Start of DATA SUPPLIED
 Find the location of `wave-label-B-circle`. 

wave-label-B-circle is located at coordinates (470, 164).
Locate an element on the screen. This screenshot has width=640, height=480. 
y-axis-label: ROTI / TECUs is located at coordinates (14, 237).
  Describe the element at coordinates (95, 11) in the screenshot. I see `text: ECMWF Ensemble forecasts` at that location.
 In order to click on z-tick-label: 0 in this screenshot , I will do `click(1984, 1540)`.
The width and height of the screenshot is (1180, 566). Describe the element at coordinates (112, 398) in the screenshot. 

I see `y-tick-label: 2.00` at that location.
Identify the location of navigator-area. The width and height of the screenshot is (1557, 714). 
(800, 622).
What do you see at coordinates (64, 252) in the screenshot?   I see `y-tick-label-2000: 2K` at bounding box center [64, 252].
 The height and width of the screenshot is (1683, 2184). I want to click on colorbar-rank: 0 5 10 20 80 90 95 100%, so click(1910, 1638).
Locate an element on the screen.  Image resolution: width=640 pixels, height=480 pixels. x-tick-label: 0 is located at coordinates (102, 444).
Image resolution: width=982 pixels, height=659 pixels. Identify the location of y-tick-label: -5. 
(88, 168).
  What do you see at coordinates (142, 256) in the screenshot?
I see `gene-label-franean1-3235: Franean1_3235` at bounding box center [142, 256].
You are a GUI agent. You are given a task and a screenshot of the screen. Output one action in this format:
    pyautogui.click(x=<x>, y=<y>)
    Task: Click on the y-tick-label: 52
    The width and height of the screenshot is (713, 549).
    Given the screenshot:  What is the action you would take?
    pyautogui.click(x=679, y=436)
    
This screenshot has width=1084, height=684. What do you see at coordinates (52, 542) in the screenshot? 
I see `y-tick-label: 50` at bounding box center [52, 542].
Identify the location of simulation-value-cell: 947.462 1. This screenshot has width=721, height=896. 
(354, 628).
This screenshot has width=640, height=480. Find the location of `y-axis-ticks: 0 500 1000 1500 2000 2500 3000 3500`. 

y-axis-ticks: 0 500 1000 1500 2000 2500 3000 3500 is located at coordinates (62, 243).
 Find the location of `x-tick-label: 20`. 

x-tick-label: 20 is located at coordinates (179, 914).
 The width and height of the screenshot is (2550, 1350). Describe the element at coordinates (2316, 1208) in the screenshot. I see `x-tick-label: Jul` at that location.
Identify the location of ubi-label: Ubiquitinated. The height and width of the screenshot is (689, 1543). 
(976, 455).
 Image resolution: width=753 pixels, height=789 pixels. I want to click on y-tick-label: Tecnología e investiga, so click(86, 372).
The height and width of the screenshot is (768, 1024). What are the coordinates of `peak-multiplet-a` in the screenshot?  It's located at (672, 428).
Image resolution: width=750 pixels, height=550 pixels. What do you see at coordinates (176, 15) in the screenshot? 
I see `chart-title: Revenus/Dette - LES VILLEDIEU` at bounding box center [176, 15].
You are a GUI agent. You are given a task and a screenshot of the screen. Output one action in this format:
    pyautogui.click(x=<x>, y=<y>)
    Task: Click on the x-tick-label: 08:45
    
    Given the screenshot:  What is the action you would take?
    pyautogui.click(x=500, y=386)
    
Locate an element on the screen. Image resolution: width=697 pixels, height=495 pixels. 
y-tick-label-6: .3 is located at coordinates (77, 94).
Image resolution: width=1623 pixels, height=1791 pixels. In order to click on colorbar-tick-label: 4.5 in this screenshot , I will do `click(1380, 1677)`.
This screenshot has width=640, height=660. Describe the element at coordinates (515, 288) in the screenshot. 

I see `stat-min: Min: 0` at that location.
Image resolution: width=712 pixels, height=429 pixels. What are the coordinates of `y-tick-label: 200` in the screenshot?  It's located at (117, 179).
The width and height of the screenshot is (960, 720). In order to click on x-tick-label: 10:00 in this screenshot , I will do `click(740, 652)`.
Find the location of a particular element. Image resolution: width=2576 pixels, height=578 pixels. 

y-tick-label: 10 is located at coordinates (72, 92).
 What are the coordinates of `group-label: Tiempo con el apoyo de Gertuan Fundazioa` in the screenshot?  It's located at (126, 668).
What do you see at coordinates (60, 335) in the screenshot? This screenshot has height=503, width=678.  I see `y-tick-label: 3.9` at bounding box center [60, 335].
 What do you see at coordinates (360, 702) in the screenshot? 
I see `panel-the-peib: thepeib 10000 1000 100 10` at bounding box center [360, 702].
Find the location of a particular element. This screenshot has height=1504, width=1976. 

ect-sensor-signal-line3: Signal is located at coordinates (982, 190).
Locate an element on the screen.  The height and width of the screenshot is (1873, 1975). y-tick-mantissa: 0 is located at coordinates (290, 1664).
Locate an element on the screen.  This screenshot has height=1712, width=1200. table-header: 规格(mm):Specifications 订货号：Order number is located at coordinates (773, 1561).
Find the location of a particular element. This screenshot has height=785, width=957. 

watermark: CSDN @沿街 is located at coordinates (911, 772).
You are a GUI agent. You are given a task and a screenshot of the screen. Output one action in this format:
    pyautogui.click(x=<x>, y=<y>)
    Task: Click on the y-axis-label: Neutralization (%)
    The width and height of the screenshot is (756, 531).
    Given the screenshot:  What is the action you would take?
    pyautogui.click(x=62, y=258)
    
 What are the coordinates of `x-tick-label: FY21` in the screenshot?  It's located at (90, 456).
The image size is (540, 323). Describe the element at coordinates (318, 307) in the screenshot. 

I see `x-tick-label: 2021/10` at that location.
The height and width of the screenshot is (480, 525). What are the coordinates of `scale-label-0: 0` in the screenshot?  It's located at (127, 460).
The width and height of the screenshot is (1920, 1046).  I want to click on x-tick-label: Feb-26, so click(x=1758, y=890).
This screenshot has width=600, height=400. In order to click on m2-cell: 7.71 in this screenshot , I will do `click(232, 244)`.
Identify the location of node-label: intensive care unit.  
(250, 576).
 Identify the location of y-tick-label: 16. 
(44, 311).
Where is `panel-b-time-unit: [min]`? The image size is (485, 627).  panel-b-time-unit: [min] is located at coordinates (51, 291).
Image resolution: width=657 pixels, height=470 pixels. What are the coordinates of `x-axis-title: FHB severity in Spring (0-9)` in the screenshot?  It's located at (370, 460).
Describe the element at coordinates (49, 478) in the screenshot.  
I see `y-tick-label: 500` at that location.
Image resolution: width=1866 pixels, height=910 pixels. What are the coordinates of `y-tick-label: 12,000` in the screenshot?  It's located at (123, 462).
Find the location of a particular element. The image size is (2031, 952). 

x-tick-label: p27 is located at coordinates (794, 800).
End of DATA SUPPLIED
**WHAT IS BEING ASKED:** Return each of the records above word for word, leaving every line unchanged.

**RESULT OF THE EXERCISE:**
 Find the location of `wave-label-B-circle`. 

wave-label-B-circle is located at coordinates (470, 164).
Locate an element on the screen. This screenshot has width=640, height=480. 
y-axis-label: ROTI / TECUs is located at coordinates (14, 237).
  Describe the element at coordinates (95, 11) in the screenshot. I see `text: ECMWF Ensemble forecasts` at that location.
 In order to click on z-tick-label: 0 in this screenshot , I will do `click(1984, 1540)`.
The width and height of the screenshot is (1180, 566). Describe the element at coordinates (112, 398) in the screenshot. 

I see `y-tick-label: 2.00` at that location.
Identify the location of navigator-area. The width and height of the screenshot is (1557, 714). 
(800, 622).
What do you see at coordinates (64, 252) in the screenshot?   I see `y-tick-label-2000: 2K` at bounding box center [64, 252].
 The height and width of the screenshot is (1683, 2184). I want to click on colorbar-rank: 0 5 10 20 80 90 95 100%, so click(1910, 1638).
Locate an element on the screen.  Image resolution: width=640 pixels, height=480 pixels. x-tick-label: 0 is located at coordinates (102, 444).
Image resolution: width=982 pixels, height=659 pixels. Identify the location of y-tick-label: -5. 
(88, 168).
  What do you see at coordinates (142, 256) in the screenshot?
I see `gene-label-franean1-3235: Franean1_3235` at bounding box center [142, 256].
You are a GUI agent. You are given a task and a screenshot of the screen. Output one action in this format:
    pyautogui.click(x=<x>, y=<y>)
    Task: Click on the y-tick-label: 52
    The width and height of the screenshot is (713, 549).
    Given the screenshot:  What is the action you would take?
    pyautogui.click(x=679, y=436)
    
This screenshot has width=1084, height=684. What do you see at coordinates (52, 542) in the screenshot? 
I see `y-tick-label: 50` at bounding box center [52, 542].
Identify the location of simulation-value-cell: 947.462 1. This screenshot has width=721, height=896. 
(354, 628).
This screenshot has width=640, height=480. Find the location of `y-axis-ticks: 0 500 1000 1500 2000 2500 3000 3500`. 

y-axis-ticks: 0 500 1000 1500 2000 2500 3000 3500 is located at coordinates (62, 243).
 Find the location of `x-tick-label: 20`. 

x-tick-label: 20 is located at coordinates (179, 914).
 The width and height of the screenshot is (2550, 1350). Describe the element at coordinates (2316, 1208) in the screenshot. I see `x-tick-label: Jul` at that location.
Identify the location of ubi-label: Ubiquitinated. The height and width of the screenshot is (689, 1543). 
(976, 455).
 Image resolution: width=753 pixels, height=789 pixels. I want to click on y-tick-label: Tecnología e investiga, so click(86, 372).
The height and width of the screenshot is (768, 1024). What are the coordinates of `peak-multiplet-a` in the screenshot?  It's located at (672, 428).
Image resolution: width=750 pixels, height=550 pixels. What do you see at coordinates (176, 15) in the screenshot? 
I see `chart-title: Revenus/Dette - LES VILLEDIEU` at bounding box center [176, 15].
You are a GUI agent. You are given a task and a screenshot of the screen. Output one action in this format:
    pyautogui.click(x=<x>, y=<y>)
    Task: Click on the x-tick-label: 08:45
    
    Given the screenshot:  What is the action you would take?
    pyautogui.click(x=500, y=386)
    
Locate an element on the screen. Image resolution: width=697 pixels, height=495 pixels. 
y-tick-label-6: .3 is located at coordinates (77, 94).
Image resolution: width=1623 pixels, height=1791 pixels. In order to click on colorbar-tick-label: 4.5 in this screenshot , I will do `click(1380, 1677)`.
This screenshot has width=640, height=660. Describe the element at coordinates (515, 288) in the screenshot. 

I see `stat-min: Min: 0` at that location.
Image resolution: width=712 pixels, height=429 pixels. What are the coordinates of `y-tick-label: 200` in the screenshot?  It's located at (117, 179).
The width and height of the screenshot is (960, 720). In order to click on x-tick-label: 10:00 in this screenshot , I will do `click(740, 652)`.
Find the location of a particular element. Image resolution: width=2576 pixels, height=578 pixels. 

y-tick-label: 10 is located at coordinates (72, 92).
 What are the coordinates of `group-label: Tiempo con el apoyo de Gertuan Fundazioa` in the screenshot?  It's located at (126, 668).
What do you see at coordinates (60, 335) in the screenshot? This screenshot has height=503, width=678.  I see `y-tick-label: 3.9` at bounding box center [60, 335].
 What do you see at coordinates (360, 702) in the screenshot? 
I see `panel-the-peib: thepeib 10000 1000 100 10` at bounding box center [360, 702].
Find the location of a particular element. This screenshot has height=1504, width=1976. 

ect-sensor-signal-line3: Signal is located at coordinates (982, 190).
Locate an element on the screen.  The height and width of the screenshot is (1873, 1975). y-tick-mantissa: 0 is located at coordinates (290, 1664).
Locate an element on the screen.  This screenshot has height=1712, width=1200. table-header: 规格(mm):Specifications 订货号：Order number is located at coordinates (773, 1561).
Find the location of a particular element. This screenshot has height=785, width=957. 

watermark: CSDN @沿街 is located at coordinates (911, 772).
You are a GUI agent. You are given a task and a screenshot of the screen. Output one action in this format:
    pyautogui.click(x=<x>, y=<y>)
    Task: Click on the y-axis-label: Neutralization (%)
    The width and height of the screenshot is (756, 531).
    Given the screenshot:  What is the action you would take?
    pyautogui.click(x=62, y=258)
    
 What are the coordinates of `x-tick-label: FY21` in the screenshot?  It's located at (90, 456).
The image size is (540, 323). Describe the element at coordinates (318, 307) in the screenshot. 

I see `x-tick-label: 2021/10` at that location.
The height and width of the screenshot is (480, 525). What are the coordinates of `scale-label-0: 0` in the screenshot?  It's located at (127, 460).
The width and height of the screenshot is (1920, 1046).  I want to click on x-tick-label: Feb-26, so click(x=1758, y=890).
This screenshot has width=600, height=400. In order to click on m2-cell: 7.71 in this screenshot , I will do `click(232, 244)`.
Identify the location of node-label: intensive care unit.  
(250, 576).
 Identify the location of y-tick-label: 16. 
(44, 311).
Where is `panel-b-time-unit: [min]`? The image size is (485, 627).  panel-b-time-unit: [min] is located at coordinates (51, 291).
Image resolution: width=657 pixels, height=470 pixels. What are the coordinates of `x-axis-title: FHB severity in Spring (0-9)` in the screenshot?  It's located at (370, 460).
Describe the element at coordinates (49, 478) in the screenshot.  
I see `y-tick-label: 500` at that location.
Image resolution: width=1866 pixels, height=910 pixels. What are the coordinates of `y-tick-label: 12,000` in the screenshot?  It's located at (123, 462).
Find the location of a particular element. The image size is (2031, 952). 

x-tick-label: p27 is located at coordinates (794, 800).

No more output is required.